Output the listing below verbatim, from its first line to its last.

• • • • • • •

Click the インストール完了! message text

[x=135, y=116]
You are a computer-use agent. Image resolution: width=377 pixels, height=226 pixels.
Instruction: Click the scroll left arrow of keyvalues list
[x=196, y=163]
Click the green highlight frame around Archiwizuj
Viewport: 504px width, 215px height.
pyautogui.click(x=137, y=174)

• • • • • • •

* [Written answer]:
Click the インストール完了! message text

[x=135, y=116]
You are a computer-use agent. Image resolution: width=377 pixels, height=226 pixels.
Instruction: Click the scroll left arrow of keyvalues list
[x=196, y=163]
Click the green highlight frame around Archiwizuj
Viewport: 504px width, 215px height.
pyautogui.click(x=137, y=174)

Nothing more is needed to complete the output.